## SUPPLIED DATA

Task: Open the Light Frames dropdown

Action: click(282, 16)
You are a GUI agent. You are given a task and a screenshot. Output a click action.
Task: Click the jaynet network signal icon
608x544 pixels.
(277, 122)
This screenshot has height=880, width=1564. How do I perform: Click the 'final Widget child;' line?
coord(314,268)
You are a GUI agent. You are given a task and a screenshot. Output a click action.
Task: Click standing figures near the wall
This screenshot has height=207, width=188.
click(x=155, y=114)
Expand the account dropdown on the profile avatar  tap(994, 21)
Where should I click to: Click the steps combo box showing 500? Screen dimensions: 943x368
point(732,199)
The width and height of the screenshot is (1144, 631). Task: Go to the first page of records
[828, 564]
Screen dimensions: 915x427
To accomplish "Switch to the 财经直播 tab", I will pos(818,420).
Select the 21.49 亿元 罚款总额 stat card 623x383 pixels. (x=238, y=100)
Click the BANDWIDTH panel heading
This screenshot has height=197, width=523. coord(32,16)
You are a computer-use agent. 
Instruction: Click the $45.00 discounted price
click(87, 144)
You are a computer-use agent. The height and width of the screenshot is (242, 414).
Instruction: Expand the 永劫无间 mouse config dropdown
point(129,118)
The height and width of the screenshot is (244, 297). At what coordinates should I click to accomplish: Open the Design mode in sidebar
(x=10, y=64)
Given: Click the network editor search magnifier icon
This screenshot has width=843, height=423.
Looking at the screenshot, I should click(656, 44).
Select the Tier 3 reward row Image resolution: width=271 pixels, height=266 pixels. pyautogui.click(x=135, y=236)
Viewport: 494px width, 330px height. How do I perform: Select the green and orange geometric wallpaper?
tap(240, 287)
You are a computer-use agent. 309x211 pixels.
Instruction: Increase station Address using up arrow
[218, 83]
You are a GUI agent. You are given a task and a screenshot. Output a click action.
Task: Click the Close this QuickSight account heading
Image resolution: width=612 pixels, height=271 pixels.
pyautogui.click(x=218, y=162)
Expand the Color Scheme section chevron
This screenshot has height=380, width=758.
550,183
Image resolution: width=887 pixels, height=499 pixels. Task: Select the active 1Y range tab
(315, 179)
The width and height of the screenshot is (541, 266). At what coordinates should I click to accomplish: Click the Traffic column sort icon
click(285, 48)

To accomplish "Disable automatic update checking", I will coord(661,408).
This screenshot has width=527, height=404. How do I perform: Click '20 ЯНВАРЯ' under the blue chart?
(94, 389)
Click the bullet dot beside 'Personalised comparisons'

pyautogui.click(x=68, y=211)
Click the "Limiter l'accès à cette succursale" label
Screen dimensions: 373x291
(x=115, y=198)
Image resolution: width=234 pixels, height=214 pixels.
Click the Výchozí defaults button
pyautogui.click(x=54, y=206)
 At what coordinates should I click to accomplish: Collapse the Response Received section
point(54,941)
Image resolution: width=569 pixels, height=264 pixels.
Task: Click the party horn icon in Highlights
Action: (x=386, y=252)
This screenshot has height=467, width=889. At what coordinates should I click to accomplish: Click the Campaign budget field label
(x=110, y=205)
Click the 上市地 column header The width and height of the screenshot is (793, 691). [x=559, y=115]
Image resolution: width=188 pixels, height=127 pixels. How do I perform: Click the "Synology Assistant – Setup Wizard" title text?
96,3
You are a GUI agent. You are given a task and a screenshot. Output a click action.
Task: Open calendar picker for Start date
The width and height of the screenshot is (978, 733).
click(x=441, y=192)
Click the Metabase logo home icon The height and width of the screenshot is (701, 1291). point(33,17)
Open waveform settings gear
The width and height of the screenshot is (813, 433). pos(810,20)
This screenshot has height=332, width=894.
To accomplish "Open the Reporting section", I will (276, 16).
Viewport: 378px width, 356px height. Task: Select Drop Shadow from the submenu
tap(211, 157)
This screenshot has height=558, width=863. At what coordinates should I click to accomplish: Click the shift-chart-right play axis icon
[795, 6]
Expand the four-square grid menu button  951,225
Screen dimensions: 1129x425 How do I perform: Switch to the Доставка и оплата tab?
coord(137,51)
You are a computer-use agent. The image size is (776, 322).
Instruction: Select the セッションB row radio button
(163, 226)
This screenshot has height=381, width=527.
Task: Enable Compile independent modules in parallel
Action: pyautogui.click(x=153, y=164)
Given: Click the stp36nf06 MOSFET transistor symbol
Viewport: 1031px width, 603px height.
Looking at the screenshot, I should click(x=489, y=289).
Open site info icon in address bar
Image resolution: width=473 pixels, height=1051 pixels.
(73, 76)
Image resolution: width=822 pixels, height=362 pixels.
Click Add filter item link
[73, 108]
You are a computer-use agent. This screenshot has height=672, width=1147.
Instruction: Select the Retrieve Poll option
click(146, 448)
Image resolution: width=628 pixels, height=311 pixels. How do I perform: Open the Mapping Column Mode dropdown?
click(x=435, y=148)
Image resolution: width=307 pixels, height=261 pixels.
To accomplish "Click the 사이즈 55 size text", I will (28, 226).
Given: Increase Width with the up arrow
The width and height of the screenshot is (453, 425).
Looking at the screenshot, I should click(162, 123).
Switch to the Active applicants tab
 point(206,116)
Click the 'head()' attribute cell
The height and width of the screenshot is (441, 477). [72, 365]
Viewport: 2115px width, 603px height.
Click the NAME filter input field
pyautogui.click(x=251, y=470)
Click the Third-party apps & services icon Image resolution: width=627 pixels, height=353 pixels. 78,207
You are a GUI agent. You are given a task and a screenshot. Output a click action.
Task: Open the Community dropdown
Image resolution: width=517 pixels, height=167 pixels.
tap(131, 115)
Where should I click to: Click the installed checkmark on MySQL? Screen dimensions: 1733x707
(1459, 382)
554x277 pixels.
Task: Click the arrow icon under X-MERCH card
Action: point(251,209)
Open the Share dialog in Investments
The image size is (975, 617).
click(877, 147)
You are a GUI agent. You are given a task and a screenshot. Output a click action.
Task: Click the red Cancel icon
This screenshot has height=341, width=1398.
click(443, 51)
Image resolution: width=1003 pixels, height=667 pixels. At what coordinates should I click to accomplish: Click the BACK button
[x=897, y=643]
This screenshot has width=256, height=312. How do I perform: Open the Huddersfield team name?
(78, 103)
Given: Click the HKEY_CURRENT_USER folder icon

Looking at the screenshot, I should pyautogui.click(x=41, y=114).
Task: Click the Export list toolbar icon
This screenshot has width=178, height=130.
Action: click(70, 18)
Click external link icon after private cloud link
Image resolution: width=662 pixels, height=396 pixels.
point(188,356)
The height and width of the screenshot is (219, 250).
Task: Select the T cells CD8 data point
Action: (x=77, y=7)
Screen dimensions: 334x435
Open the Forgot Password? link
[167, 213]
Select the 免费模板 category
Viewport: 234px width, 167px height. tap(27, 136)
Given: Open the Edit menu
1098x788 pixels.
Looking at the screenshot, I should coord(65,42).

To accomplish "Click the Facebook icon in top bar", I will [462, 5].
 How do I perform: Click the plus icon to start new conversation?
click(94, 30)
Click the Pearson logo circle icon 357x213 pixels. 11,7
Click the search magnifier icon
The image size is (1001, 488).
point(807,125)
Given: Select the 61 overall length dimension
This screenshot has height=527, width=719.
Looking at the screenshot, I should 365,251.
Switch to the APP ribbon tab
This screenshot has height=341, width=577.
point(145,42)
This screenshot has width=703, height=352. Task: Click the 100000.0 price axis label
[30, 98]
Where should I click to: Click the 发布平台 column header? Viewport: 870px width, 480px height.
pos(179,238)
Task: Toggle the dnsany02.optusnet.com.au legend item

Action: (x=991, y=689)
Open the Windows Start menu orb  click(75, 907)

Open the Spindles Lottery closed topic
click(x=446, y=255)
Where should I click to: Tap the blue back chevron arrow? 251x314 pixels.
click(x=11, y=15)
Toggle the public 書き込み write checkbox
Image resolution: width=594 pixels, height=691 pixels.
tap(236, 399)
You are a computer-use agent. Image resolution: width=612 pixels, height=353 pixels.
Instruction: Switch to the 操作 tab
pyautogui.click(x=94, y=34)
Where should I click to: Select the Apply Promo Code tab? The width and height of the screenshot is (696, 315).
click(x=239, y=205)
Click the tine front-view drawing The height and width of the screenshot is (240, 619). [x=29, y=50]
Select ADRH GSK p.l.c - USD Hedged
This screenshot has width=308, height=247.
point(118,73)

## TASK TO CARRY OUT
Show every line in the entries where the string "magnifier" occurs.

## FINISHED EXERCISE
Given: Click the network editor search magnifier icon
Click the search magnifier icon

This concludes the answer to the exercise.